兴奋性突触由突触前神经元的轴突扣结与突触后神经元树突上的膜突起树突棘构成。突触可塑性是神经元细胞响应神经活性变化而调节其突触强度的特性。突触可塑性的产生依赖于突触蛋白如递质受体的转运。作为兴奋性突触的主要接收位点，树突棘的结构和功能可塑性依赖于树突中的囊泡运输及囊泡-质膜相互作用。然而树突中神经活性对膜运输的调控机制尚未阐明。先前我们发现，动力蛋白dynein-dynactin的介导因子SNX6通过介导突触支架蛋白Homer1b/c的囊泡运输参与维持树突棘的结构和功能。最近我们发现，突触可塑性的经典形式长时程突触增强需要SNX6活性，而且SNX6与递质受体AMPAR及可塑性核心调控蛋白CaMKII相互作用，提示SNX6介导AMPAR转运并受到神经活性调控。我们拟运用生化、细胞和神经生物学手段，探讨SNX6-CaMKII互作对于AMPAR靶向运输的调控作用，解析神经活性调控膜运输的分子机制。

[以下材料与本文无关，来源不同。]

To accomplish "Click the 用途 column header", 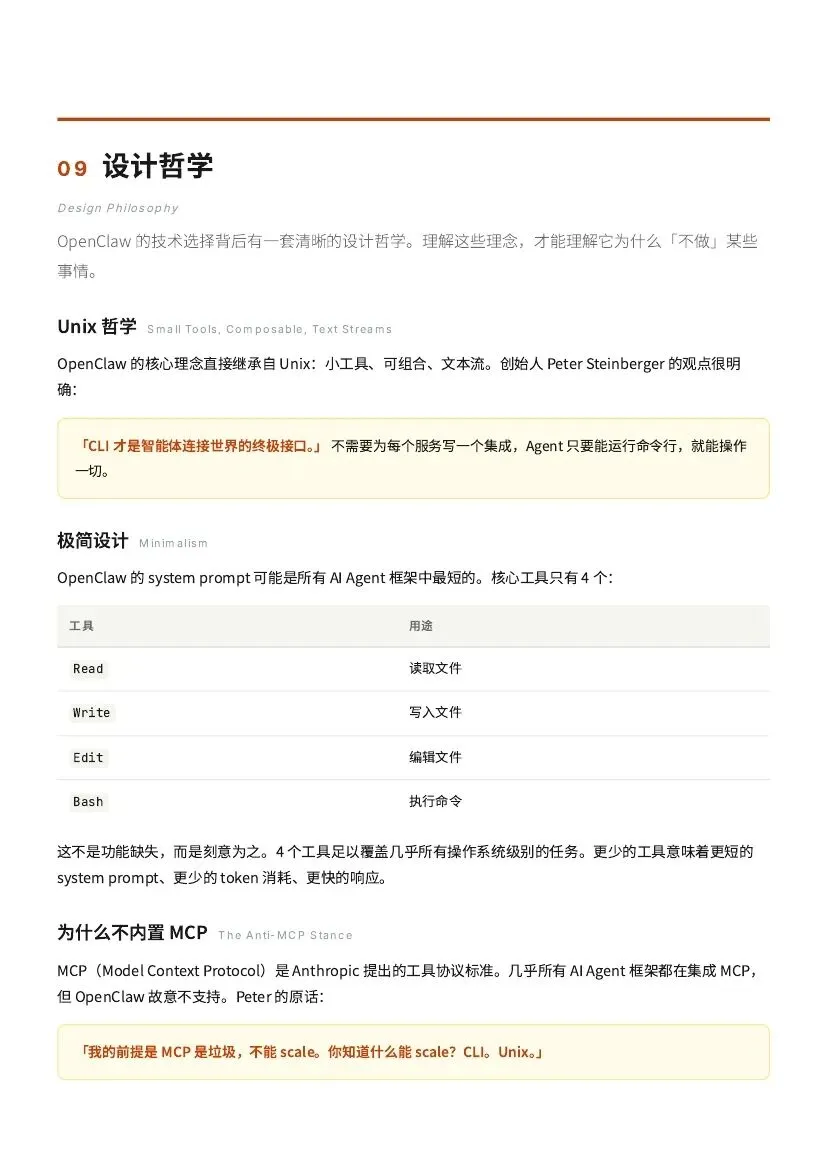I will click(x=420, y=626).
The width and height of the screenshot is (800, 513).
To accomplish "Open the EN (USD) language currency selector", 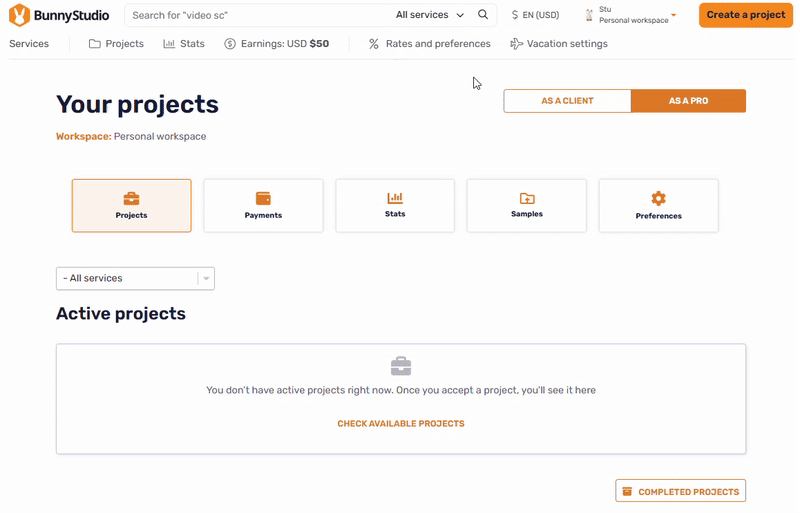I will [535, 15].
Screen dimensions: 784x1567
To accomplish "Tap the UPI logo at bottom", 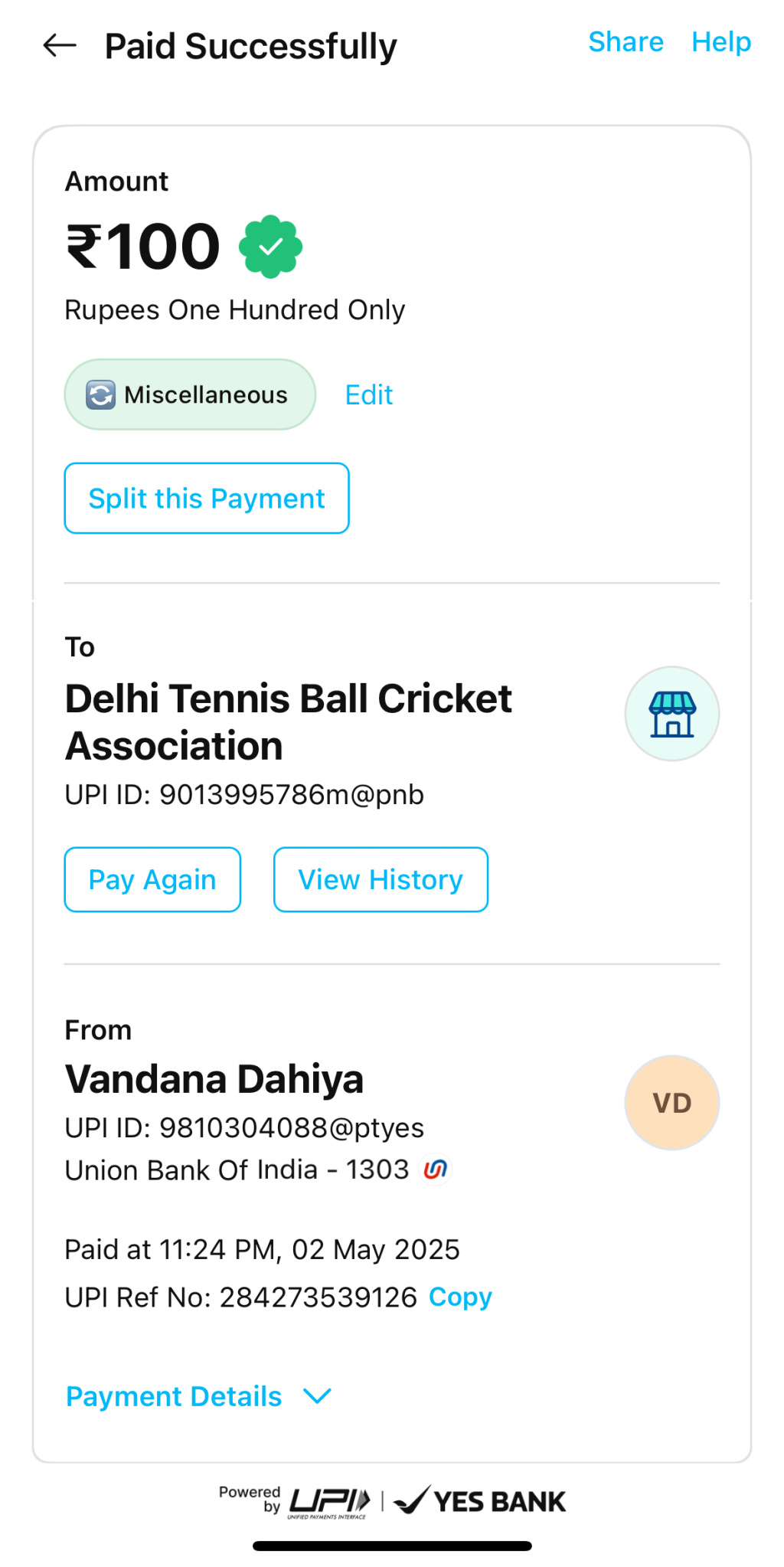I will click(329, 1501).
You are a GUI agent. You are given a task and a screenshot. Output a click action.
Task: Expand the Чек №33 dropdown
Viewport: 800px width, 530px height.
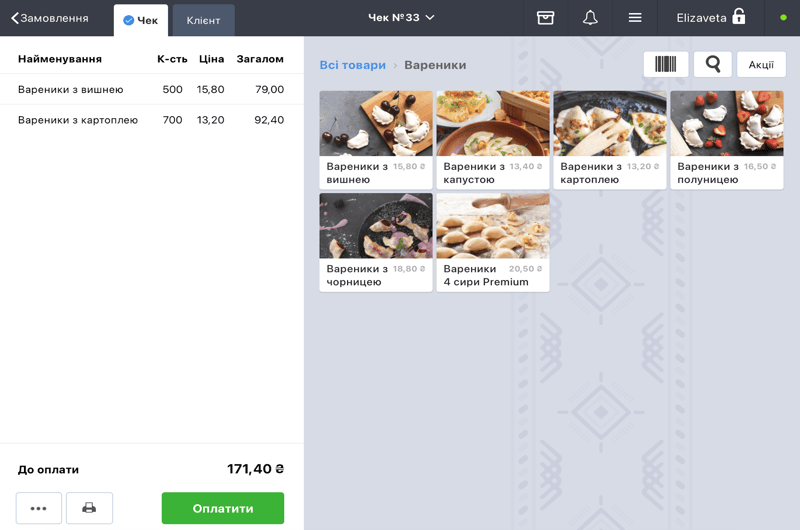[x=401, y=18]
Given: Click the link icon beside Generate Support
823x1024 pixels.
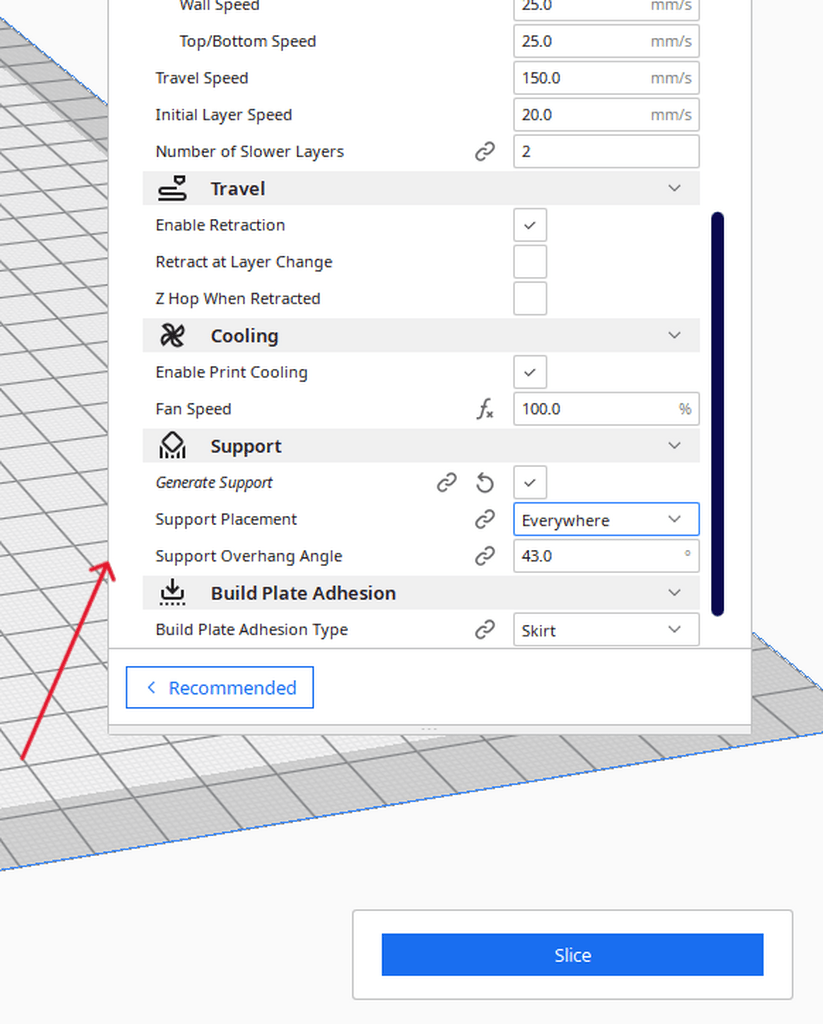Looking at the screenshot, I should click(447, 483).
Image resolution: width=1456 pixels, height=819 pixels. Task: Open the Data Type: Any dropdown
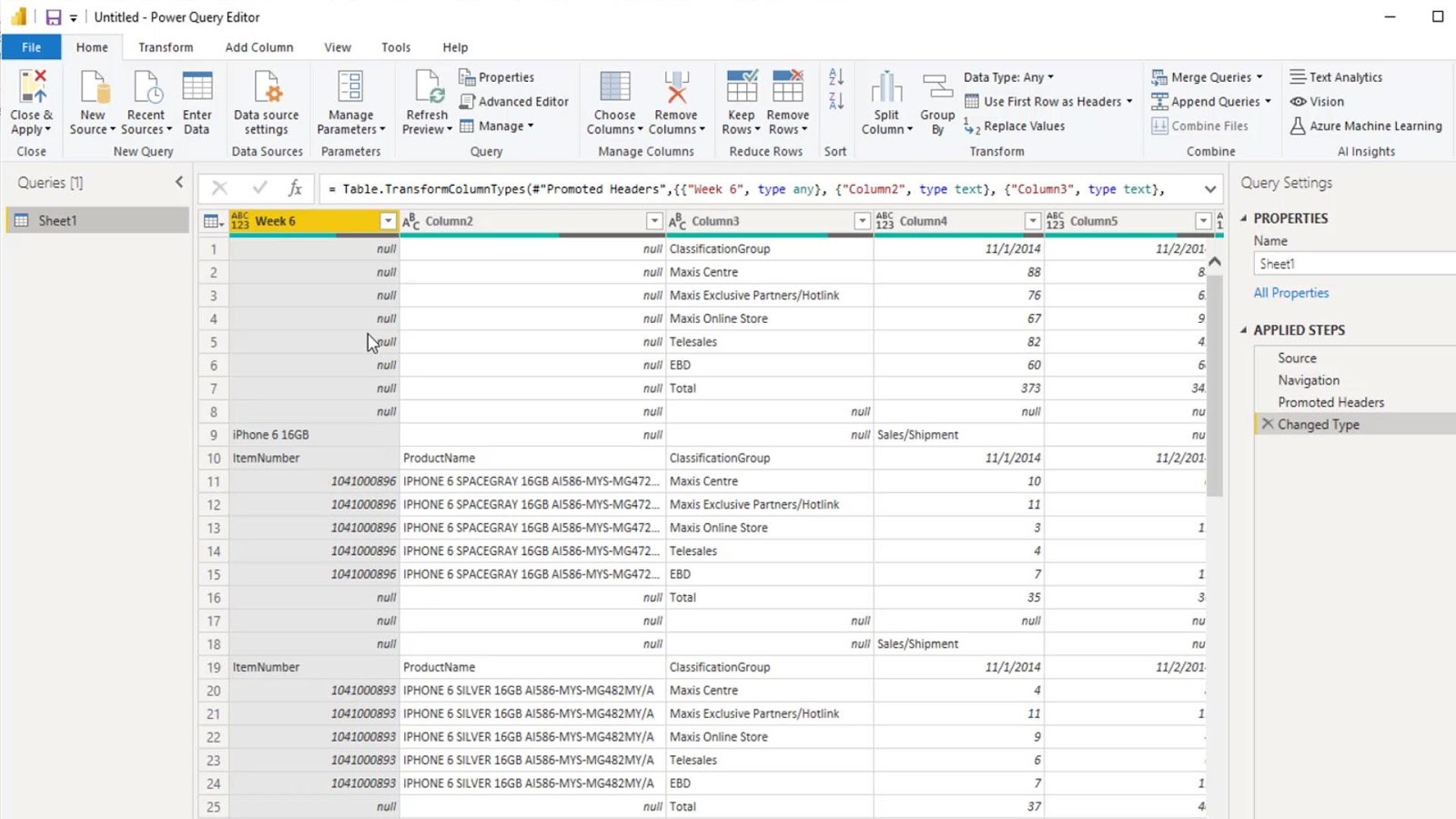(x=1008, y=77)
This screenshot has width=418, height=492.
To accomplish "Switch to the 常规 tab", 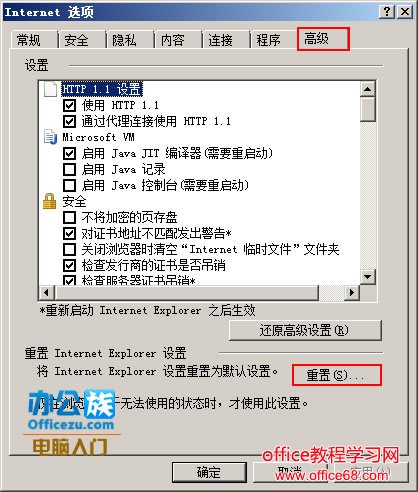I will pos(29,40).
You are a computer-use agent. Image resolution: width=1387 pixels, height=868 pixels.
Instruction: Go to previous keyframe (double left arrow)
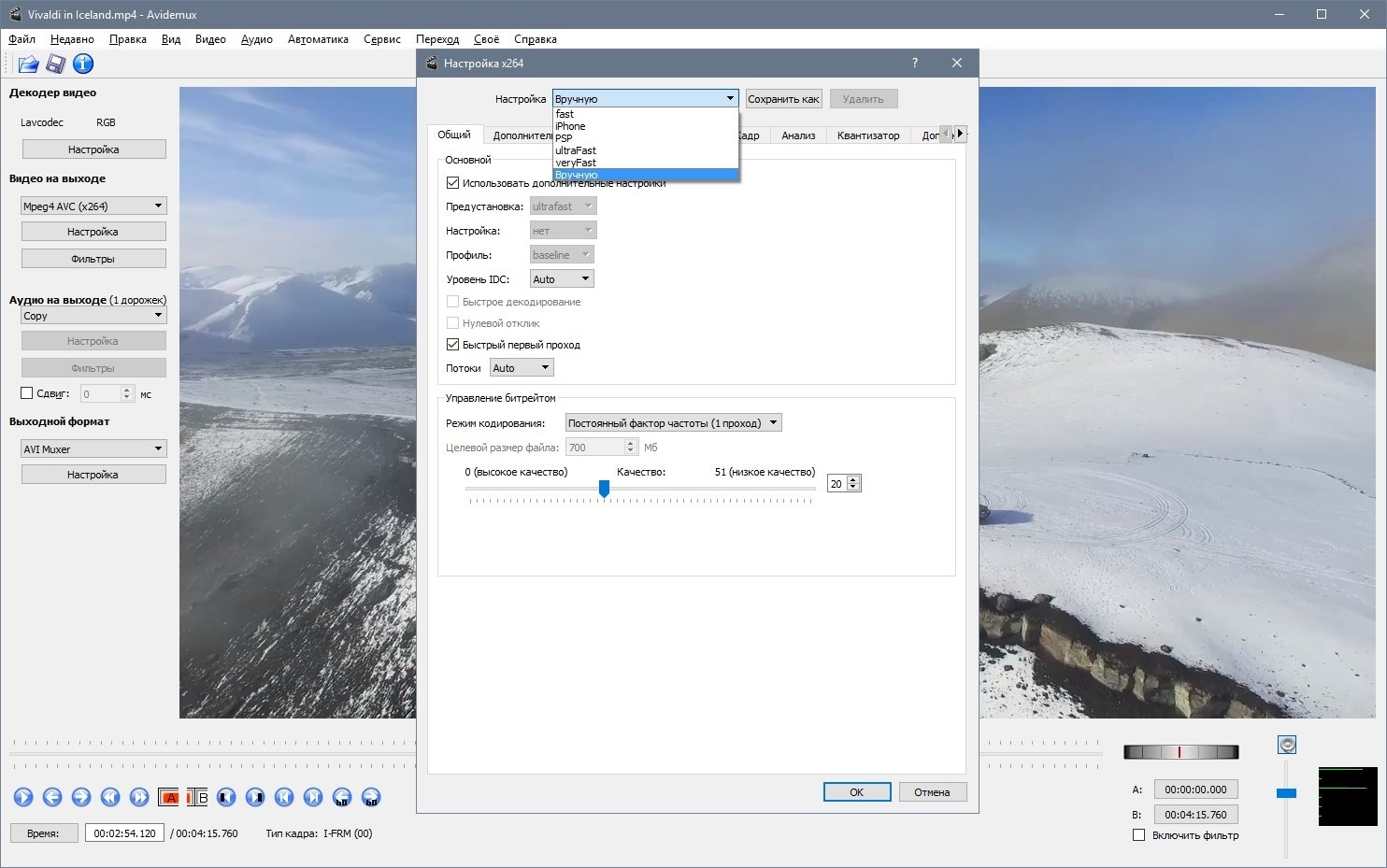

The excitatory synapse is composed of axonal boutons of presynaptic neurons and dendritic spines, membrane protrusions emanating from the plasma membrane of postsynaptic dendrites. Synaptic plasticity is modulation of synaptic strength in response to changes in neural activity. The induction and expression of synaptic plasticity relies on translocation of synaptic proteins between their site of synthesis and synaptic sites. In the central nervous system, dendritic spines are major sites for excitatory inputs. Although the structural and functional plasticity of spines rely heavily on vesicular transport and vesicle-plasma membrane interactions in dendrites, the mechanisms underlying neural activity-dependent membrane trafficking remain to be explored. Previously we found that SNX6 mediates dynein-dynactin-driven vesicular transport of the postsynaptic scaffold protein Homer1b/c, which is critical for the structural and functional integrity of dendritic spines. Most recently we found that SNX6 is also required for long-term potentiation (LTP), a classic form of synaptic plasticity. We also found that SNX6 interacts with both the glutamate receptor AMPAR, the key molecule that determines synaptic strength, and CaMKII, the master regulator of LTP. In order to investigate the molecular mechanisms for neural activity-dependent membrane trafficking in dendrites, we propose to employ biochemical, cell biological and neurobiological approaches to determine the role of SNX6-CaMKII interaction in regulation of translocation of the neurotransmitter receptor AMPAR to postsynaptic sites.